Coffee

Coffee

By John Petersen

The history of Coffee: The coffee plant, which was discovered in Ethiopia in the 11th Century, has a white blossom that smells like jasmine and a red, cherry-like fruit. Back then, the leaves of the so-called “magical fruit” were boiled in water and the resulting concoction was thought to have medicinal properties.

Pops was a truck driver, his career started during his tenure in the Air Force building runways at Travis AFB in the very early 60’s. Throughout his 40 some years jamming gears across the highways and byways of this country, his savior was the the black elixir, that liquid starter fluid for the human soul, coffee. I spent my summers as a teenager not hanging around with others my age being bored and finding ways (some not entirely acceptable) to pass the time, but on the road with Dad. Learned to drive a 72 two-axle Freightliner (short sleeper) COE at the age of 14, those 13 gears attached to a 400 Cummins were worth the respect for power that I carried with me into my Navy days as an MM. Dads love for a strong thermos of coffee (sometimes accentuated with a shot of JD #7) carried into my DNA. I swear to this day coffee was the breastmilk that nurtured me.

Reporting for Basic Training at RTC San Diego in February 82. My first Navy breakfast (scrambled egg soup, rubber bacon strips, and taffy toast, all to be consumed in less than 10 minutes), introduced me to what would become a virtual transfusion of the beet-red stuff that flowed through my veins to the dark, near acidic, somewhat pungent yet life inhibiting swill labeled Navy Coffee. Not just coffee, but Navy coffee. For the uninitiated, trust me, there IS a difference.

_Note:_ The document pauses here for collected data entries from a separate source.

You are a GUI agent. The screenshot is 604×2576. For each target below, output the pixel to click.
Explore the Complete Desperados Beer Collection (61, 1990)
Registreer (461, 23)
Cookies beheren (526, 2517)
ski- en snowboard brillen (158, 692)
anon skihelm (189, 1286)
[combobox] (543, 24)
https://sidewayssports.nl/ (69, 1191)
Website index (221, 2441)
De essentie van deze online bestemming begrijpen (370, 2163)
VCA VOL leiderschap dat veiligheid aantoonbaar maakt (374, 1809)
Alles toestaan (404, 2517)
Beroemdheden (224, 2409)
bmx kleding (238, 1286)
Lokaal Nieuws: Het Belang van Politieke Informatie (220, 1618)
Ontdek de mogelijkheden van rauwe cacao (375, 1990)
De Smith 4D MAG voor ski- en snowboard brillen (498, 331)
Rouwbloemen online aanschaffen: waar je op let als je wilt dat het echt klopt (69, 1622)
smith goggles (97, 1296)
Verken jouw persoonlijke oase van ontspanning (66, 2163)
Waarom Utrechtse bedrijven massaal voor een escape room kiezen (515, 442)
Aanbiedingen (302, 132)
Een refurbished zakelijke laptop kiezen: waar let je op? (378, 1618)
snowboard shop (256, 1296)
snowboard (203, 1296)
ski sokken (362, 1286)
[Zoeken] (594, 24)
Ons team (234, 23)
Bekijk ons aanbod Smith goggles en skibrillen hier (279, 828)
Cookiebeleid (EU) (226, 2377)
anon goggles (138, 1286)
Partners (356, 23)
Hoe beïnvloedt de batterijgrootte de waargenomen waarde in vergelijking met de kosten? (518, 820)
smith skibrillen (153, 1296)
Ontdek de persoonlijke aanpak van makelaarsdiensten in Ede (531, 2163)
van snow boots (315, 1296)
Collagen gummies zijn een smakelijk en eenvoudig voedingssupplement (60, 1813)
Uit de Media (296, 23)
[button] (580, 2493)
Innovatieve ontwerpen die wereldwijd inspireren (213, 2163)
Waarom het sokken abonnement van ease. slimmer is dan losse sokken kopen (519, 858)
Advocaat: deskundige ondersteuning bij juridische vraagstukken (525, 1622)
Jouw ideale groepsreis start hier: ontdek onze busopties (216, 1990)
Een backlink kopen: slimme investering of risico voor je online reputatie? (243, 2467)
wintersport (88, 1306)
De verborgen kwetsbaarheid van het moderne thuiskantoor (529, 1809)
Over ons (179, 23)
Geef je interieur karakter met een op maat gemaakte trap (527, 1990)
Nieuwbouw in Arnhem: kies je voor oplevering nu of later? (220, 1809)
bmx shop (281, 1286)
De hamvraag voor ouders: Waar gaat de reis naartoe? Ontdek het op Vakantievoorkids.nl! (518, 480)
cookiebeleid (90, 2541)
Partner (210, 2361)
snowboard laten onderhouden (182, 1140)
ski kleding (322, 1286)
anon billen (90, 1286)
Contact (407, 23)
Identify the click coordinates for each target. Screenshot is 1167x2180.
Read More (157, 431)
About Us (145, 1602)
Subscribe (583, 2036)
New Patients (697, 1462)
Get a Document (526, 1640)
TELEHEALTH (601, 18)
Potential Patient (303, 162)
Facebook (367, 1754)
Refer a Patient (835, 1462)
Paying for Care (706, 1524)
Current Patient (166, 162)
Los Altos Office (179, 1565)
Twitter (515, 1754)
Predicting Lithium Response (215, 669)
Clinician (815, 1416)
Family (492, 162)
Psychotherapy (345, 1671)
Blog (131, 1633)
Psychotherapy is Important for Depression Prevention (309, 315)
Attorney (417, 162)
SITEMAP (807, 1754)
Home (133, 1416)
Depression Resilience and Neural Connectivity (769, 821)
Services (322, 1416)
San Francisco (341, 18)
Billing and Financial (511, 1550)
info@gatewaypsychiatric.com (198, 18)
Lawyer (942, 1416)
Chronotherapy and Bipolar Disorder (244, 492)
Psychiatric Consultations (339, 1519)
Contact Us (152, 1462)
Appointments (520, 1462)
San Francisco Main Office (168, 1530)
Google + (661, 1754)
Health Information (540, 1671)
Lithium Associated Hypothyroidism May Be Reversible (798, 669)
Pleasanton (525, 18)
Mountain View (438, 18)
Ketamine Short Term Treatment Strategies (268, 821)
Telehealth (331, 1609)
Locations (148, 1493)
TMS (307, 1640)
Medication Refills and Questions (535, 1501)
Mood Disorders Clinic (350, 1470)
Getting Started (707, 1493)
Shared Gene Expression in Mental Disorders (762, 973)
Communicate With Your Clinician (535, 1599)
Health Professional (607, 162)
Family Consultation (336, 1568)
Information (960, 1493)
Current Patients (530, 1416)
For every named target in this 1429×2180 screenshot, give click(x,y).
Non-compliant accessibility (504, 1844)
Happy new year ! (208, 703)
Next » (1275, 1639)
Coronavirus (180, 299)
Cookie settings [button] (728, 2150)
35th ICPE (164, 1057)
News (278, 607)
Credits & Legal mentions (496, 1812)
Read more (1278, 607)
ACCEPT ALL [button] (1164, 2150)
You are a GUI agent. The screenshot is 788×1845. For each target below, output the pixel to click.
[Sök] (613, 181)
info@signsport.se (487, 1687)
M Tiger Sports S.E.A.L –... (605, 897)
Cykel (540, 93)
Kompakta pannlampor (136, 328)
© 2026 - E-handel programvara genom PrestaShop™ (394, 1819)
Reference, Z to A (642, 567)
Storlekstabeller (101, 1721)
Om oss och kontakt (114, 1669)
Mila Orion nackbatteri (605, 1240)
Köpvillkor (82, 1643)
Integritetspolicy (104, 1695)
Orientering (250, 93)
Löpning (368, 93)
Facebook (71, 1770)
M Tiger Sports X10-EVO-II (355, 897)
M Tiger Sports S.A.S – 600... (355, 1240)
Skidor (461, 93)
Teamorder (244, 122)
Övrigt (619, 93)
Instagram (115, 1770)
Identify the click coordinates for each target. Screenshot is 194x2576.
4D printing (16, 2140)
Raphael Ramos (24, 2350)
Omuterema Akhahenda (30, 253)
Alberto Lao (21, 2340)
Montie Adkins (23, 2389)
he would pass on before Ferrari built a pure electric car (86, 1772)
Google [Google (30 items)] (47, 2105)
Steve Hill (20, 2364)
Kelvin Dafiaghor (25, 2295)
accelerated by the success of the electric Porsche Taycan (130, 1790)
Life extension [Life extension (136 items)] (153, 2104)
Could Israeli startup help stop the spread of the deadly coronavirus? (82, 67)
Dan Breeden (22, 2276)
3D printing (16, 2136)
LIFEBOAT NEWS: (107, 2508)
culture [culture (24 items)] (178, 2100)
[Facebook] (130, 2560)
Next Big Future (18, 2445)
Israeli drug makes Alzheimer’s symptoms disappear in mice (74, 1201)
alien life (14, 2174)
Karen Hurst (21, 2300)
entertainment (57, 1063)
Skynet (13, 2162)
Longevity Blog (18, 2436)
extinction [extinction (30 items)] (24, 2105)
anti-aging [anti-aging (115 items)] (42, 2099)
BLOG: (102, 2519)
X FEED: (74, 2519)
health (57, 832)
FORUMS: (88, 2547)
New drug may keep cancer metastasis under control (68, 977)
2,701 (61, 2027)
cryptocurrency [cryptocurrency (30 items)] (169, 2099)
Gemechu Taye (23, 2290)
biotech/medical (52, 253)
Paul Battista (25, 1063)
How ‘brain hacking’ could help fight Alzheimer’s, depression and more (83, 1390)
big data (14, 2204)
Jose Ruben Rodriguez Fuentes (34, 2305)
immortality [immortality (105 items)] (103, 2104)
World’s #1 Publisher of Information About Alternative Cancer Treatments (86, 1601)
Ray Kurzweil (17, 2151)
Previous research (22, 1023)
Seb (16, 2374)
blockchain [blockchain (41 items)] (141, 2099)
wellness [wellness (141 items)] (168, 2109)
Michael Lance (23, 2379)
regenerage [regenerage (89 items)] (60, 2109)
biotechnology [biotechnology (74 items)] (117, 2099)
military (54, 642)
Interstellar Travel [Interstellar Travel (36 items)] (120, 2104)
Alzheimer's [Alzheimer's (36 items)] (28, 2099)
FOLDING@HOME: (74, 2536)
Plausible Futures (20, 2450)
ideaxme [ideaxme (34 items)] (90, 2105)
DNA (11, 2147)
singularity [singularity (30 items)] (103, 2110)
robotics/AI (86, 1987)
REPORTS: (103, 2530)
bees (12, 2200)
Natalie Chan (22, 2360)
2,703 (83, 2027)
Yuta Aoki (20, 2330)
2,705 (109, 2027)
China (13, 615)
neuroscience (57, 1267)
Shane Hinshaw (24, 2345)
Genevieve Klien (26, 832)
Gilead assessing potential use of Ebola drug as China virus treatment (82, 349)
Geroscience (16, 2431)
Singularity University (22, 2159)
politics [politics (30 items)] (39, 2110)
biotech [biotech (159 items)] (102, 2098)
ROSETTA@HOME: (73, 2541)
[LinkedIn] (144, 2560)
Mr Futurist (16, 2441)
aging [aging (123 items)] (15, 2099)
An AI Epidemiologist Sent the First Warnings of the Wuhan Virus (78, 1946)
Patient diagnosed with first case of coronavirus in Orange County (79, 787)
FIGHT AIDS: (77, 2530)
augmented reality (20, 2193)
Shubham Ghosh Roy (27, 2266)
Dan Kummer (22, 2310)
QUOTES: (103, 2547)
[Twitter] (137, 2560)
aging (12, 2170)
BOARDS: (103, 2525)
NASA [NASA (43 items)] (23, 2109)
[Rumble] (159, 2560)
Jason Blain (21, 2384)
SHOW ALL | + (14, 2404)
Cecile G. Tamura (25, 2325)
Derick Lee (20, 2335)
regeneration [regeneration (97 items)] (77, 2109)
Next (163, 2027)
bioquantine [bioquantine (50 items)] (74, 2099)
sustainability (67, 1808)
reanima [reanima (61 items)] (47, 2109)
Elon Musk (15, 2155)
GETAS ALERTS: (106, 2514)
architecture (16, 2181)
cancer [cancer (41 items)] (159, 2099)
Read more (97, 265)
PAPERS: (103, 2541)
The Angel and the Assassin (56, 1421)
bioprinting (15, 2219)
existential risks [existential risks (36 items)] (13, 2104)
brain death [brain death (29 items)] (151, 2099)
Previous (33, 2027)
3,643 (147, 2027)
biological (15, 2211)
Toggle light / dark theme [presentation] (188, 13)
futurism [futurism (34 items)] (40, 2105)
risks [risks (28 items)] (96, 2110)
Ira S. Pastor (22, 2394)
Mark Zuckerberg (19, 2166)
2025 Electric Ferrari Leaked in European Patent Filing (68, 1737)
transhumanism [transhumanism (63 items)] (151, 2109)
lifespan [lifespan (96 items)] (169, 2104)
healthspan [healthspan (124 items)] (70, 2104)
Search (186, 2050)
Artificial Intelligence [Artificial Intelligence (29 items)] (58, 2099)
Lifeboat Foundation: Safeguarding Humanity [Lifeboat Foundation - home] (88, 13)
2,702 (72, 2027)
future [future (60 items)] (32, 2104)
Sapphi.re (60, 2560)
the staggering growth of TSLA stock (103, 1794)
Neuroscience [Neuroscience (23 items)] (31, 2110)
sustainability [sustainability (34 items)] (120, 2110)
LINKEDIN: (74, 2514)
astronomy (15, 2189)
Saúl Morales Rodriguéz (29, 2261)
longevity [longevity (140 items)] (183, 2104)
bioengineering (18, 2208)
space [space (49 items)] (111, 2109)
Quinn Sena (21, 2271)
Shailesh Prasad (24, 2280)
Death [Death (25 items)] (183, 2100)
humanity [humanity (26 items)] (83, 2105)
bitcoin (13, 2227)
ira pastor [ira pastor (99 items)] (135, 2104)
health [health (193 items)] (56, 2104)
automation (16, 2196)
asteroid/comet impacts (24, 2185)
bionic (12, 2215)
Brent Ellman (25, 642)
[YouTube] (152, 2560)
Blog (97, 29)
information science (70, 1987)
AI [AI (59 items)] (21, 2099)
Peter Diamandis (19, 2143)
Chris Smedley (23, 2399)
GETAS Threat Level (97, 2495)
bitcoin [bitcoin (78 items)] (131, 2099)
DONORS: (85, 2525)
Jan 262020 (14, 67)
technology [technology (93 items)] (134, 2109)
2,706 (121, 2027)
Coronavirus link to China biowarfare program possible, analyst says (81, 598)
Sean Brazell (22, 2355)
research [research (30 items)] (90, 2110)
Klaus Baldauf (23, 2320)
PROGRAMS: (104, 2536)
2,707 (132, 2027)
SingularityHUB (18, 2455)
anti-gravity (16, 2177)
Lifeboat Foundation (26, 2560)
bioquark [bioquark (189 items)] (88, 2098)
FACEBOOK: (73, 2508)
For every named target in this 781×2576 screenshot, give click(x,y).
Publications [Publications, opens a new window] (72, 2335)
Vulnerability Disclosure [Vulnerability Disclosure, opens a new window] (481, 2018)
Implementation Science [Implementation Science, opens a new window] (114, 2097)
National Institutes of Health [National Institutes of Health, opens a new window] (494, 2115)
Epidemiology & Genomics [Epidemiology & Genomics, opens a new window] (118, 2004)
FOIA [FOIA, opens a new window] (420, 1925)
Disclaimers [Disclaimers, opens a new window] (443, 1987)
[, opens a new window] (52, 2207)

Aboard ship, coffee is King. No matter where one can grab a cup, it is welcome, it is reveille in a tan plastic or decorated porcelain container. It is a re-awakening upon staggering into the mess decks once you’ve found your way back from the bright lights, loud music, and the fulfilling outcome of the well spent currency laid out for that irresistible cutie at the Tigers Den on Rizal, along with the six sticks of BBQ consumed on your return journey. Rejuvenation mis-spelled COFFEE.

In any fireroom or engine room (or any other space aboard ship, I would imagine), there is a small but revered space reserved for the, for want of a better term, wake up first aid kit. This kit would normally consist of the following; One 10 or 12 cup battered stainless steel coffee pot, at least 12 mugs, all unwashed of course, of various sizes (each touched only by those who owned them, and all knew which one belonged to whom), and possibly (for the booters), some sugar and creamer (gag). It was the off-going messengers duty to ensure that that battered pot was churning out a freshly brewed tank of 2190-tainted grog for the incoming watch. This small but glowing little shelf held more power than any CHENG I have ever known.

This little shelf, my friends, is a shrine. The Mud Rack.

 

NOTE:  During the first century of our Navy, the galley fires were extinguished when a ship “cleared for action” (went to General Quarters).  At the Battle of Manila Bay, Admiral Dewey ordered that the galley fires stay lit and coffee be provided to stations at all times.  This precedent grew into coffee being available to sailors twenty-four hours a day.